Zevia's planned IPO is tangible evidence of the consumer shift toward food and drink they see as better for them. What started out 14 years ago as a small soda company with three flavors has grown into a fast-growing business with five product lines — soda, energy drinks, tea, mixers and children's beverages — in 37 different flavors. Zevia's beverages are all zero calorie because they use non-caloric stevia as their sweetener.
As soft drink sales as a whole have fallen, Zevia's revenue has grown. In fact, according to SPINS statistics in Zevia's S-1, the brand has been growing at a faster pace than other zero calorie sodas. Zevia's retail sales during the last year have been up 25%, while other zero calorie sodas have grown at a slower 9% rate.

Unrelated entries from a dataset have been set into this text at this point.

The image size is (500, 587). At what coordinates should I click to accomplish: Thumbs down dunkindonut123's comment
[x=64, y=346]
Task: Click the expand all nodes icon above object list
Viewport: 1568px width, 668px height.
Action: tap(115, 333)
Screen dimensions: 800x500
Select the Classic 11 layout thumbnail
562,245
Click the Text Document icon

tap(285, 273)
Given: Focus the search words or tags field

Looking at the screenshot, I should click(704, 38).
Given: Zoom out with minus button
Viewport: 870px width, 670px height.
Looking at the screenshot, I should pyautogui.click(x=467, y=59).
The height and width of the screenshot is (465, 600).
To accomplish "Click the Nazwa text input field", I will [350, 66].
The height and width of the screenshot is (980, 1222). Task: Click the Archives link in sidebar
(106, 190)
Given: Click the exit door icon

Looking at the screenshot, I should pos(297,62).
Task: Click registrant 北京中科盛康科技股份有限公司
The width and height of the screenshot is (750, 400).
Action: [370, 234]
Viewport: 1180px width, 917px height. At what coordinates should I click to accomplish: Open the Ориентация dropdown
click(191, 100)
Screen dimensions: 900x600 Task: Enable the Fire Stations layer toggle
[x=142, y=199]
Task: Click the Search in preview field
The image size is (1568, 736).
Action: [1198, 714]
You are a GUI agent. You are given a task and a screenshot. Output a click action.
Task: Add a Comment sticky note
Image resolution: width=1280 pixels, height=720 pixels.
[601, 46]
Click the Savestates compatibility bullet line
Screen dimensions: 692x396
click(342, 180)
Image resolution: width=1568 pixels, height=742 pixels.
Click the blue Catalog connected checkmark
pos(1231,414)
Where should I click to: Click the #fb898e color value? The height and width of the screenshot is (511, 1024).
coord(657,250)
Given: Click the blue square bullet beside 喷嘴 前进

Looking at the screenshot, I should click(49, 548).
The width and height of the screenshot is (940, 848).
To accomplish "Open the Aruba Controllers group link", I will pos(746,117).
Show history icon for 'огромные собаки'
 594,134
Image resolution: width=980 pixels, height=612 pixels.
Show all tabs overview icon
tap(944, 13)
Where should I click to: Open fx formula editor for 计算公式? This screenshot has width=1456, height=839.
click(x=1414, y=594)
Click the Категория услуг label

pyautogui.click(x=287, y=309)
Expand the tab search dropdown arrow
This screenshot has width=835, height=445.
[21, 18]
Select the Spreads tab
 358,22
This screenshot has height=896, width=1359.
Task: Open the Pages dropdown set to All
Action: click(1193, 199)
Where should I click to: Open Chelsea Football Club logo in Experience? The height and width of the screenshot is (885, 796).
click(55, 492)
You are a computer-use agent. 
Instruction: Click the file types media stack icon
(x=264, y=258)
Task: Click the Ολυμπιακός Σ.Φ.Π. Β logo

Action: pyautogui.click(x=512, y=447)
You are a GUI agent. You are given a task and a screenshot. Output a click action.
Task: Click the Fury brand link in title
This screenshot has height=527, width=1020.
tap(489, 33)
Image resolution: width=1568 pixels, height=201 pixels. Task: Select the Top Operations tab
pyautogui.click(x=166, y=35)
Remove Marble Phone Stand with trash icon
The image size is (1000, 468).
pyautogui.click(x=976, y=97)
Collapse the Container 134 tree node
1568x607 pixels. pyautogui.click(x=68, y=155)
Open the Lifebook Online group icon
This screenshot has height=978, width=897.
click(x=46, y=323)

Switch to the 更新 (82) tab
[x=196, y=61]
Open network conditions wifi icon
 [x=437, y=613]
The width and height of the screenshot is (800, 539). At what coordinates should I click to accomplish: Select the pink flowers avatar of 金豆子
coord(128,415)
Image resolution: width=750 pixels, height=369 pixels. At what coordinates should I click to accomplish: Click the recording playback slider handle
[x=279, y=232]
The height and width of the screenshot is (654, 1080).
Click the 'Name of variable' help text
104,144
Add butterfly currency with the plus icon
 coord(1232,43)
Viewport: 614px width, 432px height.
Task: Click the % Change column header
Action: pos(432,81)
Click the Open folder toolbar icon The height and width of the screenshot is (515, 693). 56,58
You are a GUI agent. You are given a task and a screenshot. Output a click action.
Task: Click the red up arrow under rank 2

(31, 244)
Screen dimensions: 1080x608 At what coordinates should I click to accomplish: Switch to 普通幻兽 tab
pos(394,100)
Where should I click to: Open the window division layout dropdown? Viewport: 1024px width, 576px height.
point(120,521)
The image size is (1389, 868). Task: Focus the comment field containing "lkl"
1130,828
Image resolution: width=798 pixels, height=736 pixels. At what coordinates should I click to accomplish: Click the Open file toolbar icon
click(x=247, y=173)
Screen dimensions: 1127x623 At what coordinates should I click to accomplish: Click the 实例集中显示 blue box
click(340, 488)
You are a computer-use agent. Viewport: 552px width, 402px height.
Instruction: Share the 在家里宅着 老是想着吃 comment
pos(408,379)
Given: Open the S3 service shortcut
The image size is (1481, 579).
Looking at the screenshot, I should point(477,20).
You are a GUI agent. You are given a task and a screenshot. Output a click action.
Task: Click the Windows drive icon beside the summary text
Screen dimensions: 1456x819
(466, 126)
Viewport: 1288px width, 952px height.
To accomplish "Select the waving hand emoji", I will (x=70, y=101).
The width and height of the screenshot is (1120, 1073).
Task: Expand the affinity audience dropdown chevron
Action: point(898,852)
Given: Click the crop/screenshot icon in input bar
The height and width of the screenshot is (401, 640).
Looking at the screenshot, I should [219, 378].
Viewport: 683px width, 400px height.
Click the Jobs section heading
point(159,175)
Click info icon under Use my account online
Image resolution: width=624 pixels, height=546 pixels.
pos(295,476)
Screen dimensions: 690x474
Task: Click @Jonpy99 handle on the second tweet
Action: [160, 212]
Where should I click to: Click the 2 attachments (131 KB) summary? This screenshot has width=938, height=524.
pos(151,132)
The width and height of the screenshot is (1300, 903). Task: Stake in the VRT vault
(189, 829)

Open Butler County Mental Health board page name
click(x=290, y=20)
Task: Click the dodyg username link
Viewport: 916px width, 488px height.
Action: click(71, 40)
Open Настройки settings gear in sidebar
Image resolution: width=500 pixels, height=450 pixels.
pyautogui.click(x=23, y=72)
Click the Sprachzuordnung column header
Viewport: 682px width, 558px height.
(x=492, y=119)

Zevia is not just looking to sell soda. The company outlines a mission toward improving consumer health in its S-1. Chairman and CEO Paddy Spence writes in a letter to potential investors that he discovered two decades ago he was consuming about 1,000 sugar calories a day from items he thought were healthy. Spence wrote he made big life changes to get to a healthier diet.
Zevia's mission mirrors its CEO's commitment by improving public health through a sugar-free soda option, and making it easily accessible through wide distribution and prices comparable to other soft drinks. The company also embraces sustainability, packaging all of its drinks in recyclable cans versus plastics. In addition, Zevia touts an inclusive company culture that gives full-time employees equity in the company.
By relying on stevia as a sweetener, Zevia has succeeded where other soda companies have been unable to compete.
Stevia is a calorie-free intensely sweet natural extract of a plant that can grow in a variety of climates, so it's often been seen as a good place to start for sugar replacement. However, many types of the extract naturally have a somewhat bitter aftertaste. Stevia has been tried as a sweetener for Vitamin Water, Pepsi and Coca-Cola, as well as other smaller drink brands, but all have dropped it because of consumer complaints.
Zevia, on the other hand, has stood by the sweetener and formulated new beverages with flavors that better harmonize with stevia's taste. A Zevia consumer is likely buying the soda specifically for the sweet and zero-calorie profile of stevia, which has helped the company grow.
Zevia's recent growth has allowed it to attract new investors. In December, the company received a $200 million minority investment from Caisse de dépôt et placement du Québec (CDPQ), an investor that manages pension funds in Canada. At the time, the company said these funds would help it pursue its global expansion strategy.
Despite the surge in sales, Zevia has only recently started making a profit. The company says in its S-1 that investments in innovation and business growth have kept its finances in the red since the company's inception. Perhaps this is part of its IPO strategy: Now that Zevia has turned a profit on its own, having investor capital can help keep it there, especially in the post-pandemic phase as consumer trends toward better-for-you options are projected to continue.